#### [WORK ORDER]
When a line contains the string "agent", it counts once; give the total of such lines in the entries below and nothing else.

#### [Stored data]
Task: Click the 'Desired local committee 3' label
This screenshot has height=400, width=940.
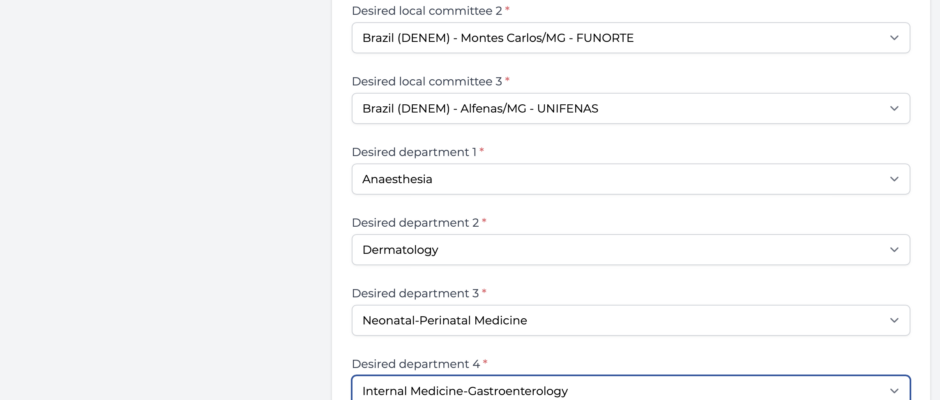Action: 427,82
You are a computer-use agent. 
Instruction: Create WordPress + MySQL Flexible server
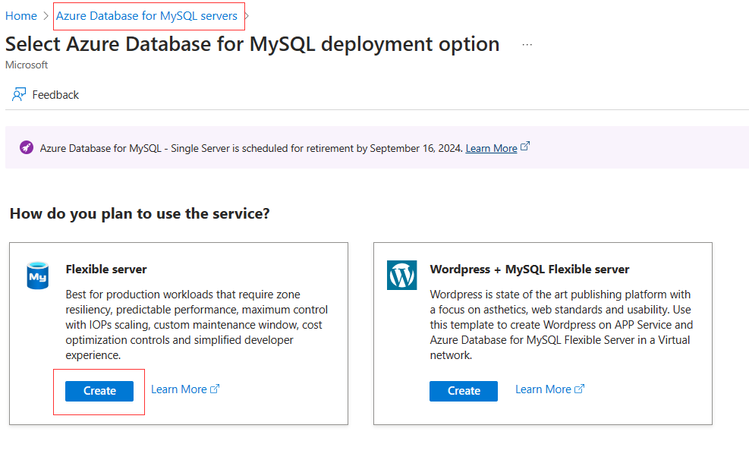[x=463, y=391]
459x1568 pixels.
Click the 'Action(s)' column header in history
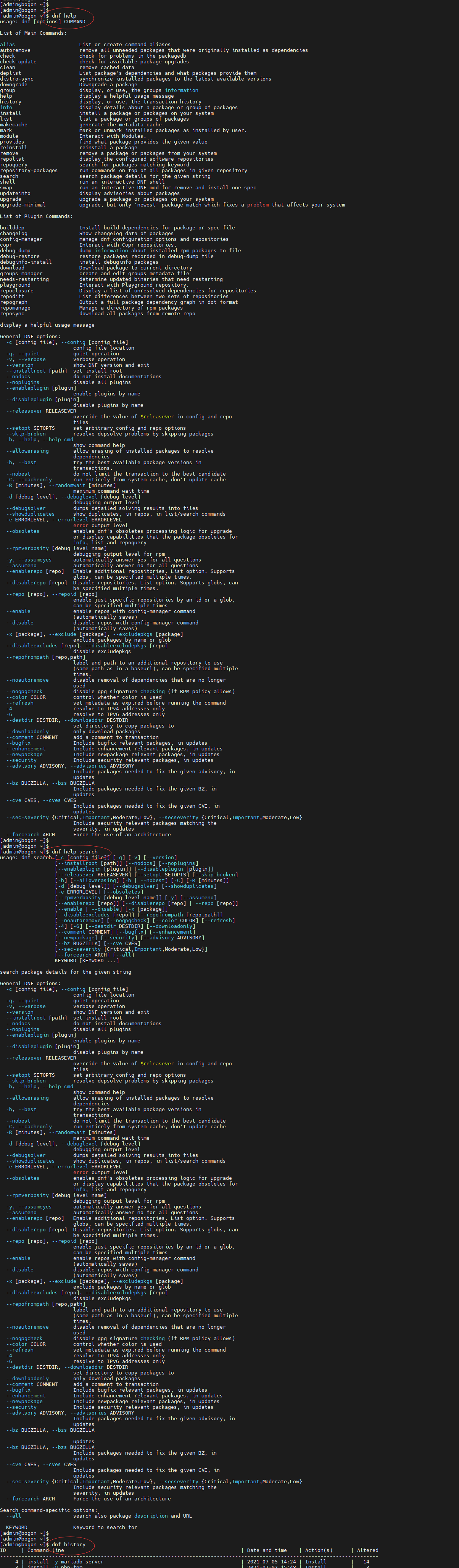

...

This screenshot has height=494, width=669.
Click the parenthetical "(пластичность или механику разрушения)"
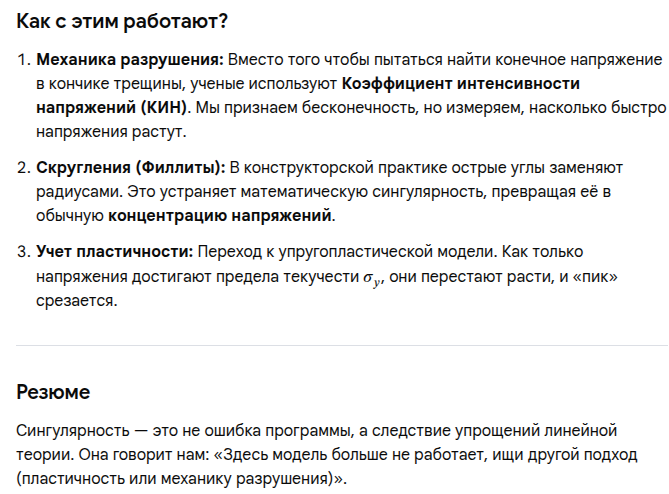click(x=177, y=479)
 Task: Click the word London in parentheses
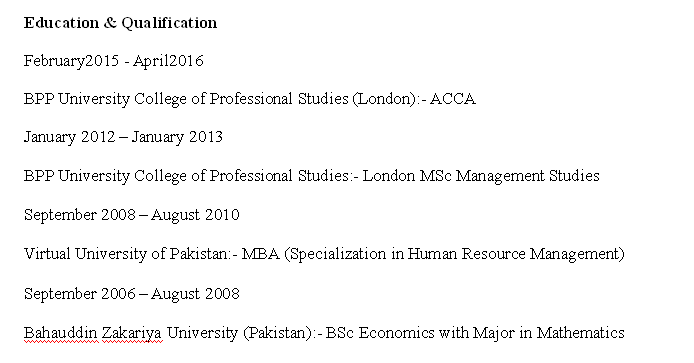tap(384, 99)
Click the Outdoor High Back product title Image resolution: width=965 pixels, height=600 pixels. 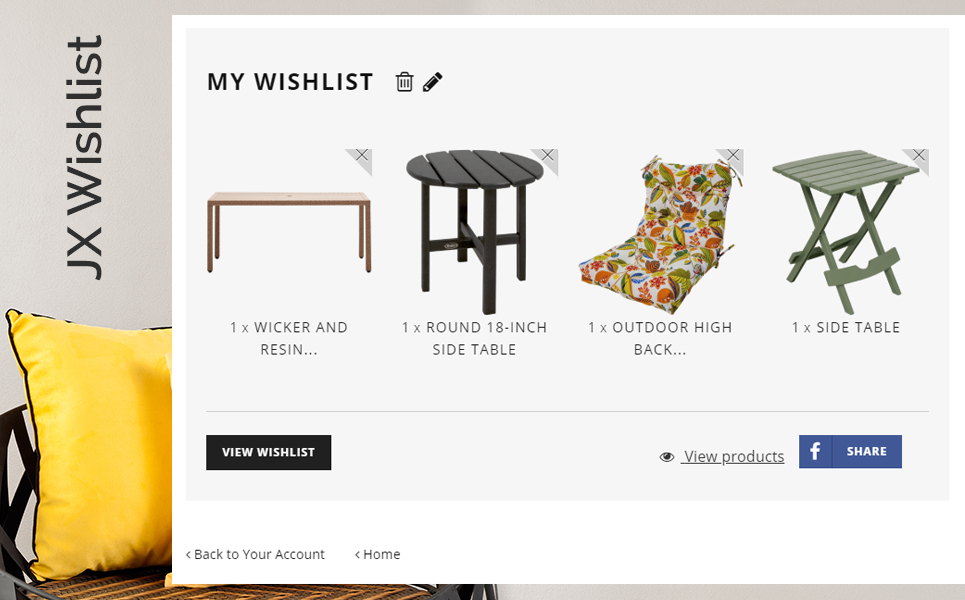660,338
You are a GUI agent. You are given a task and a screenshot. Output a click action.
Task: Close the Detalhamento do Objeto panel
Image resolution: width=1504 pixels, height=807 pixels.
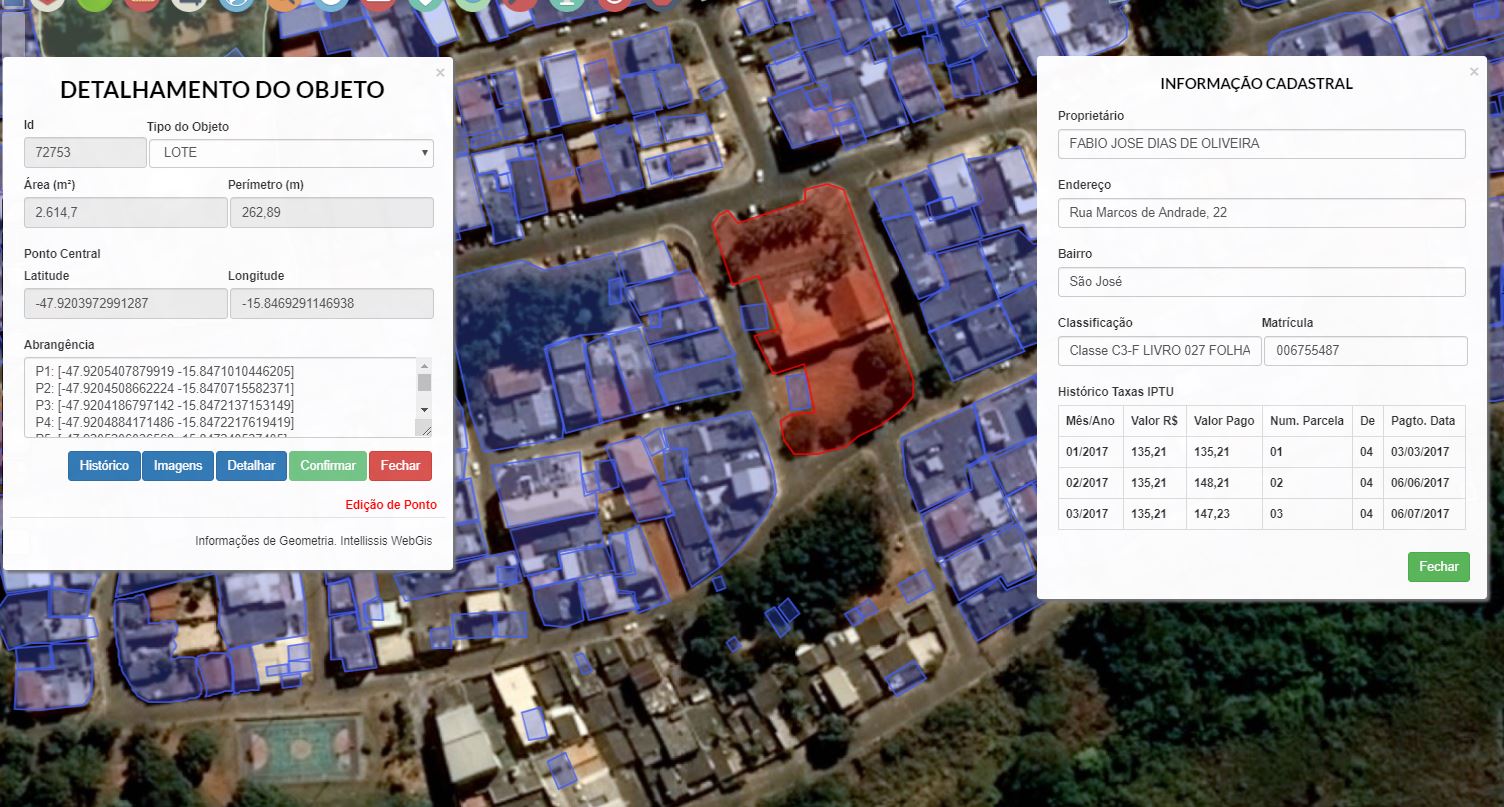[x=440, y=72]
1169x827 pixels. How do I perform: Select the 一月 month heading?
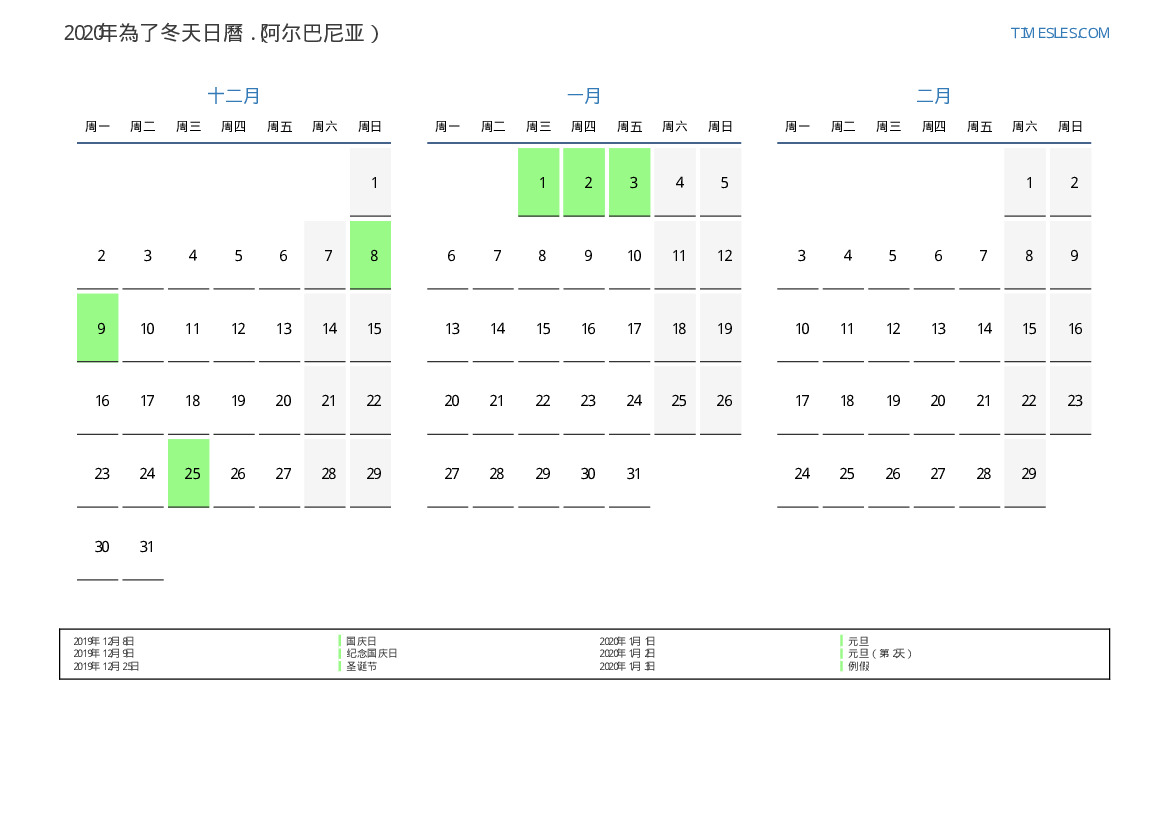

#### [RESULT BELOW]
2